**Supplied entries**
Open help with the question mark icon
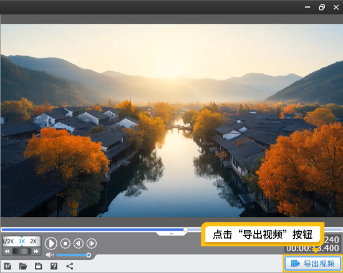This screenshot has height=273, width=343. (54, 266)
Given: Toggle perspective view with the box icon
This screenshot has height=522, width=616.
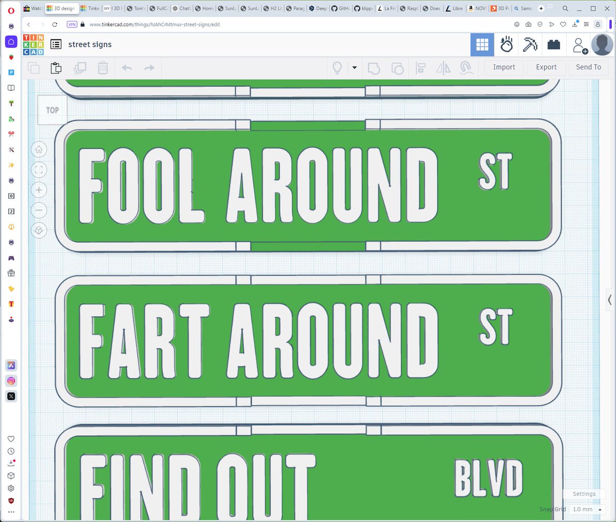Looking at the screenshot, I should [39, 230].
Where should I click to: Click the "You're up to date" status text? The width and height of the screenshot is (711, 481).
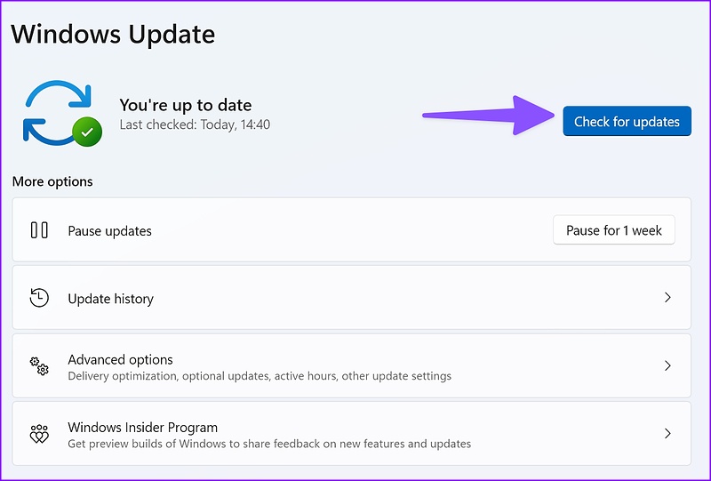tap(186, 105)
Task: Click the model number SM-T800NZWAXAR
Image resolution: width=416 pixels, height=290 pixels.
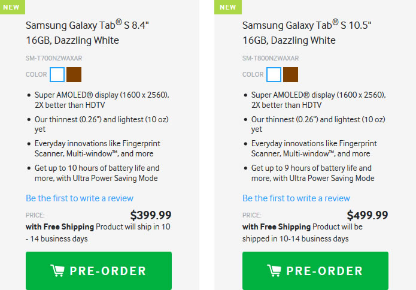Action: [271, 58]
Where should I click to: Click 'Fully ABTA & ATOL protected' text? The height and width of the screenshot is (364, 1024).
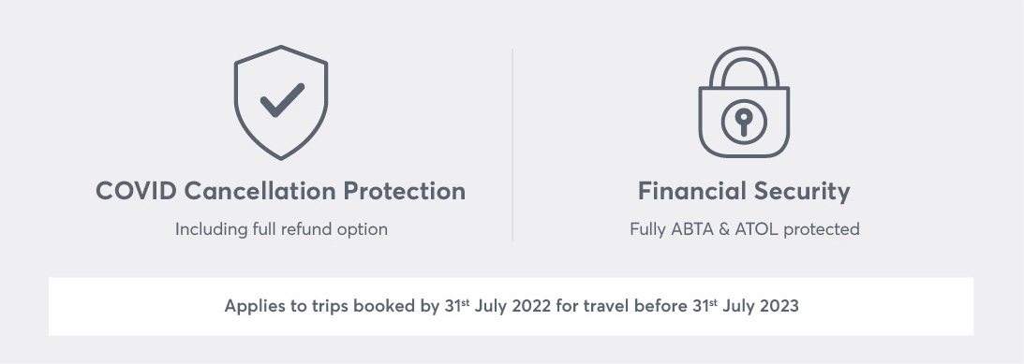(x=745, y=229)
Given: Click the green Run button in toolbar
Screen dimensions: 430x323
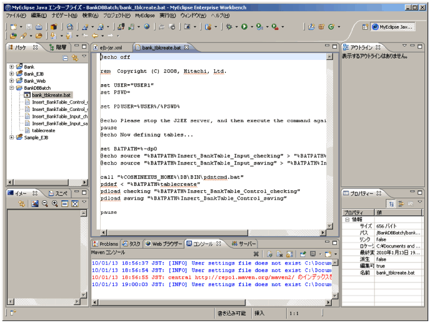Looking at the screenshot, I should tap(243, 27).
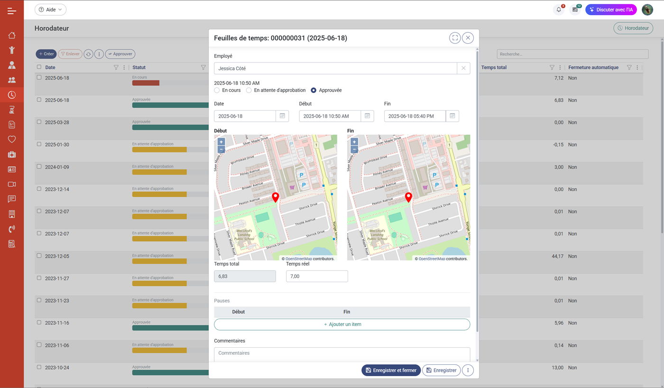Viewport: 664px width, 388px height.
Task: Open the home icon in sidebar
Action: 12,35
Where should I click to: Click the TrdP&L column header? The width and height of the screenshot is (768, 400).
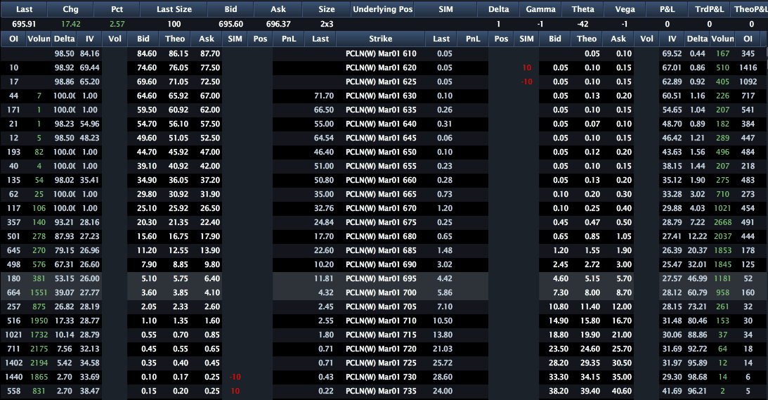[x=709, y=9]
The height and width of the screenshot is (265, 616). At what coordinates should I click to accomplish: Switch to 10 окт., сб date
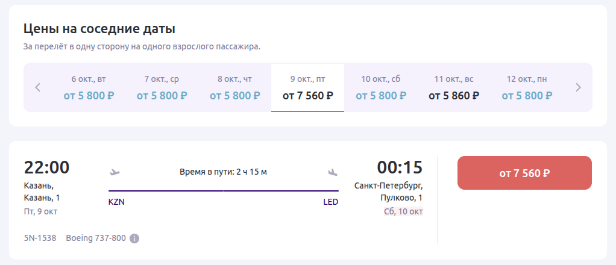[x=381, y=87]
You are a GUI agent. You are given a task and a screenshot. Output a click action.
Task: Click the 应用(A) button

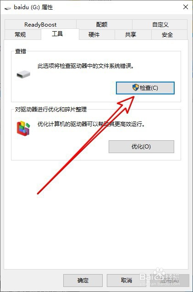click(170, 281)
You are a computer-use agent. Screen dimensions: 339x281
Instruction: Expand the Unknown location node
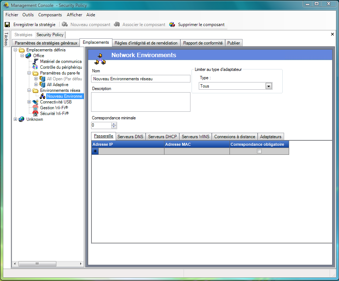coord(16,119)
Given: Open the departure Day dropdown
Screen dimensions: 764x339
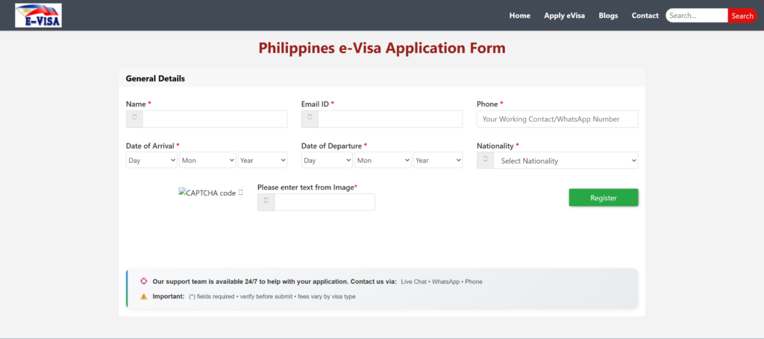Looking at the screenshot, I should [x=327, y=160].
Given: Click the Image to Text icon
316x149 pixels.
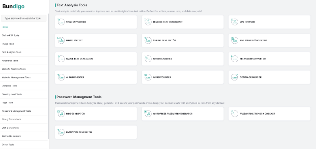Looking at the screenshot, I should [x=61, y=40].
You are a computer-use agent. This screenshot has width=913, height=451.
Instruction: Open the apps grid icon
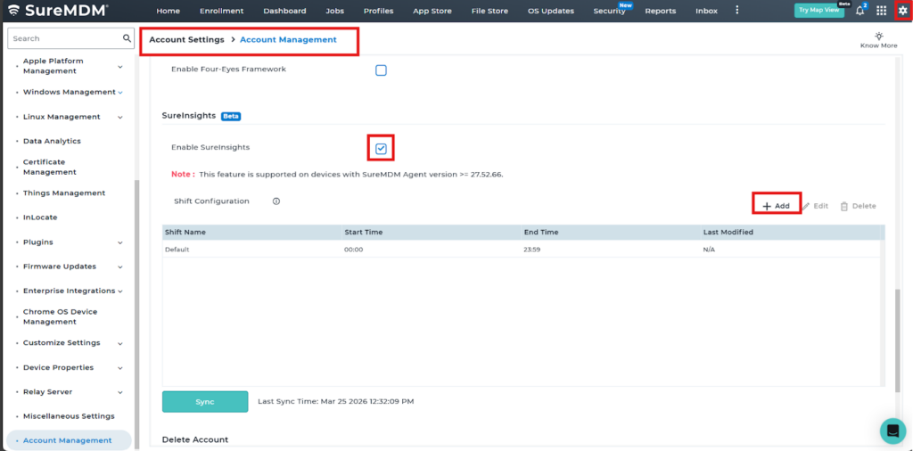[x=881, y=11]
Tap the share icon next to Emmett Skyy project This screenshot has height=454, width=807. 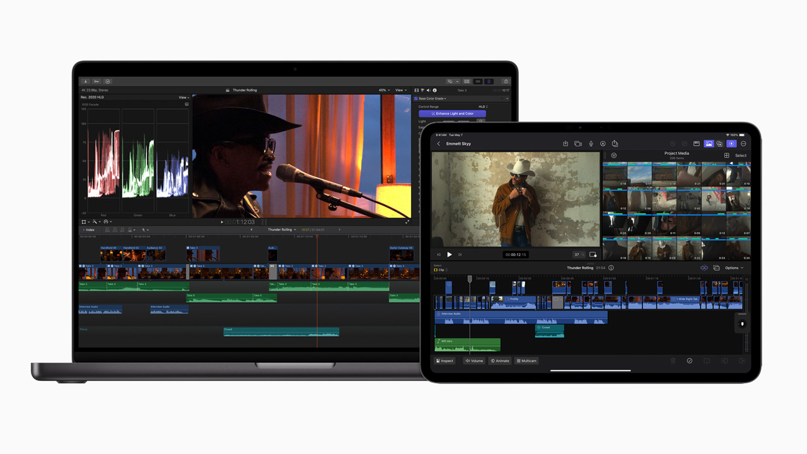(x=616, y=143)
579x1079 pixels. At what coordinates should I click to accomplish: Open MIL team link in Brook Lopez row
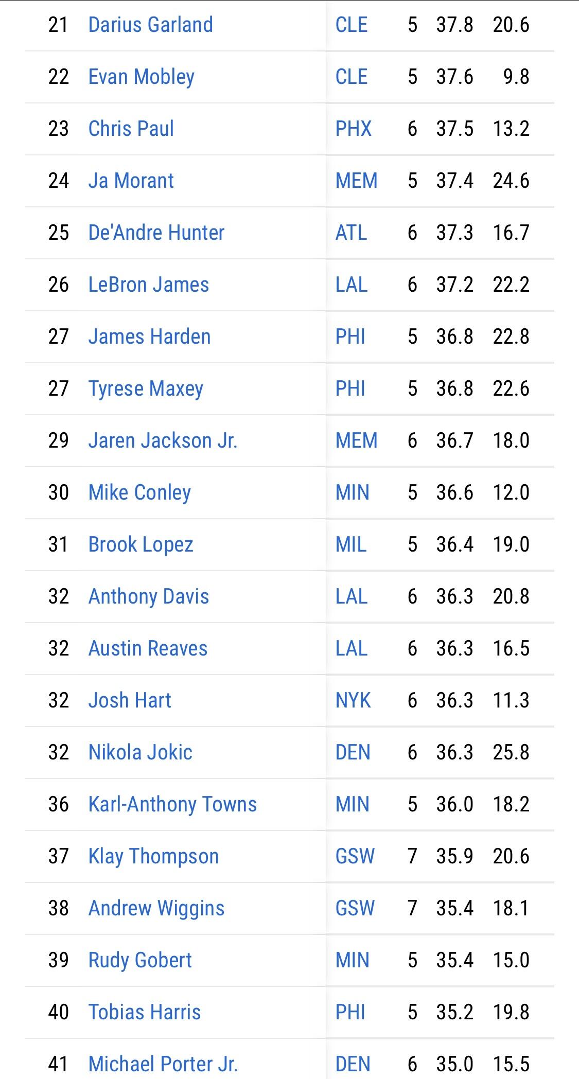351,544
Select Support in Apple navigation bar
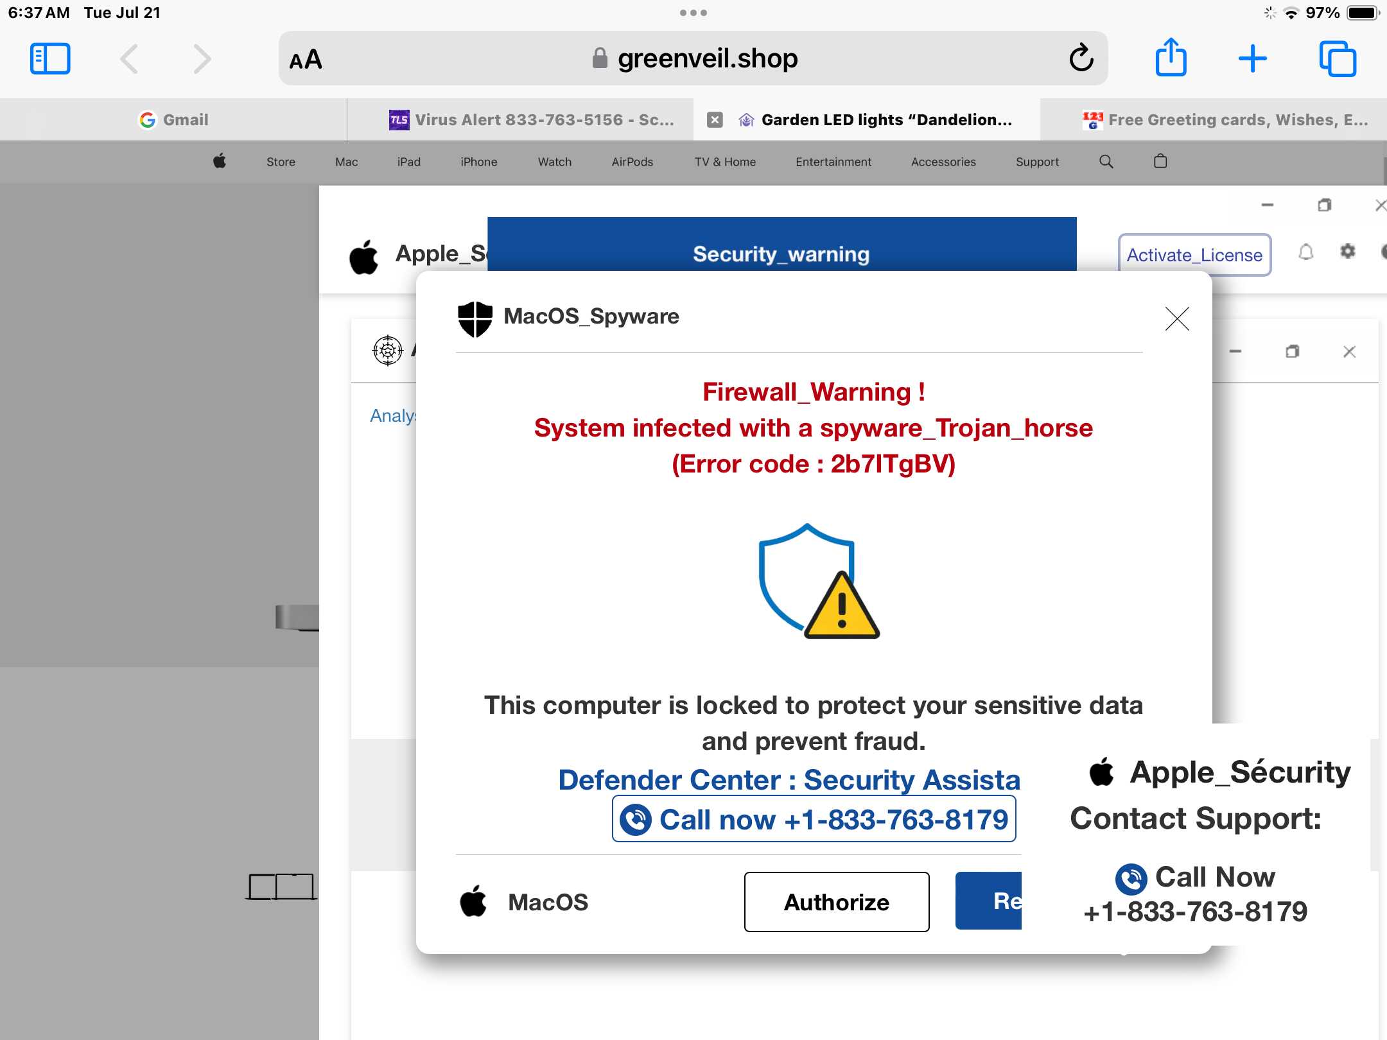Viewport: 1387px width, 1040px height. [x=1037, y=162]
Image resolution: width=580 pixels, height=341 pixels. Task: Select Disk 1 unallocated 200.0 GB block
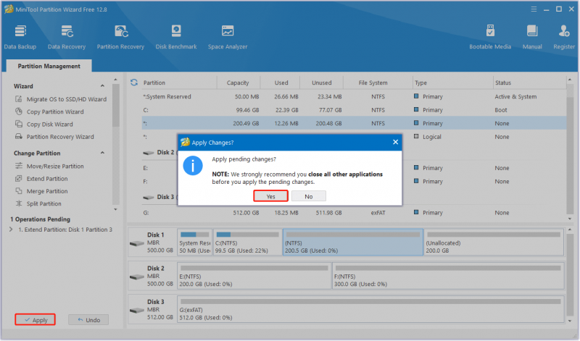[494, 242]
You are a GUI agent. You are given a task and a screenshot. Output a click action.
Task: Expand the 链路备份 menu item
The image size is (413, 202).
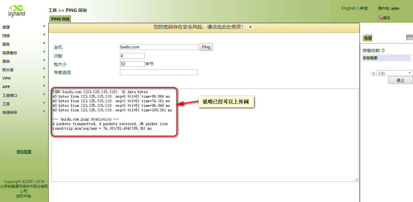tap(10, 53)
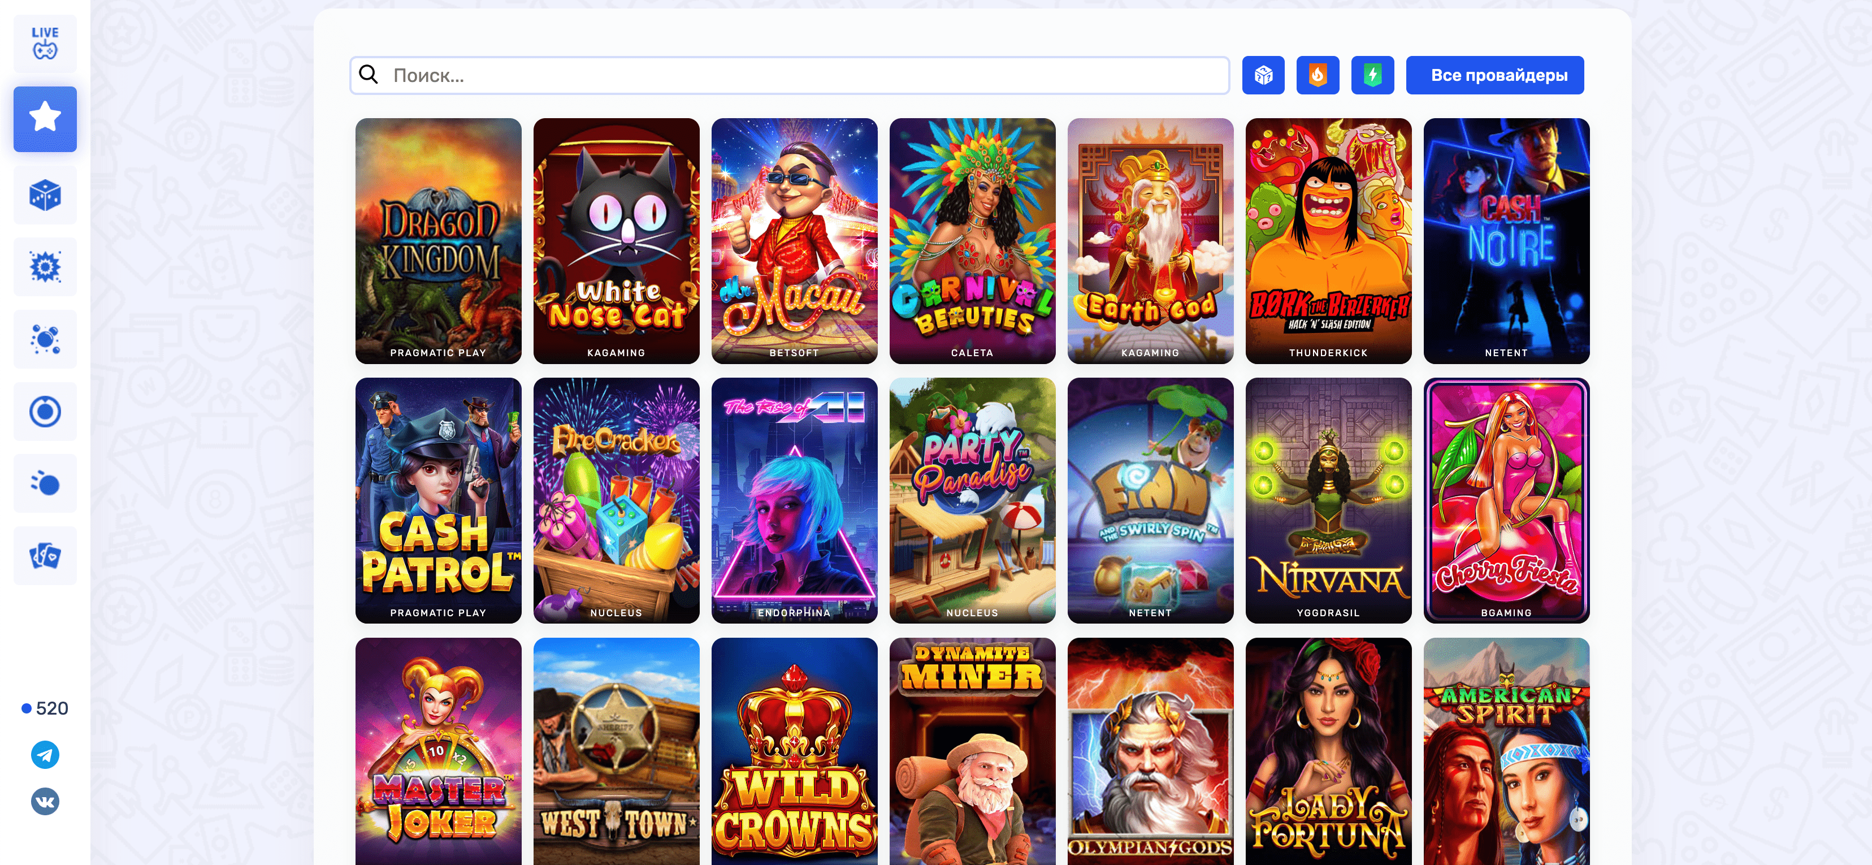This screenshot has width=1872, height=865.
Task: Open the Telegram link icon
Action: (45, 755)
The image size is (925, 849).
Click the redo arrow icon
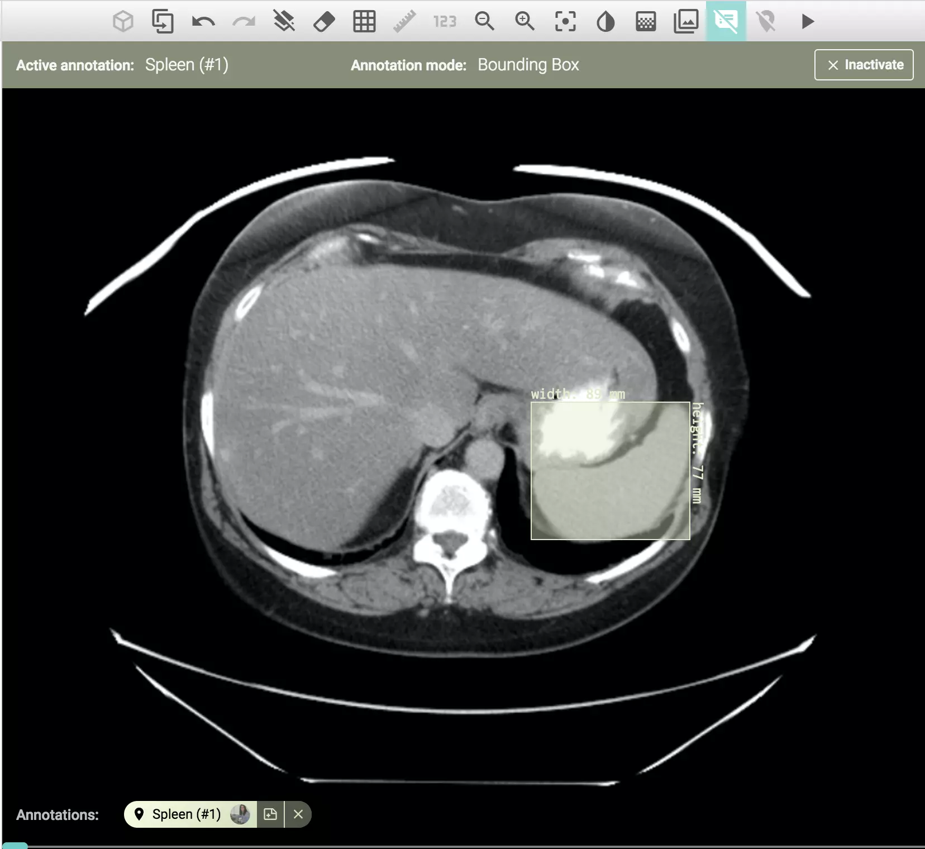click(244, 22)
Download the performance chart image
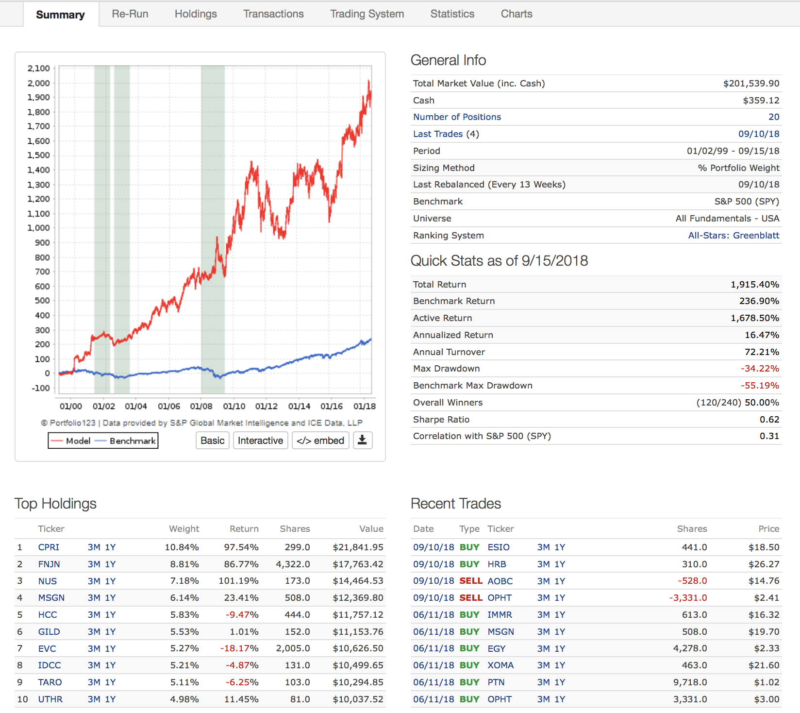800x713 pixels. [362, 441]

**What you will do**
Check each line of the records above for the string "agent", and report every line that has it.

**Answer space**
You are a GUI agent. You are given a task and a screenshot. Output a click action.
You are a computer-use agent. Screen dimensions: 339x281
You are a computer-use agent. This screenshot has width=913, height=451.
You are a GUI agent. You are given a task and a screenshot. Output a click action.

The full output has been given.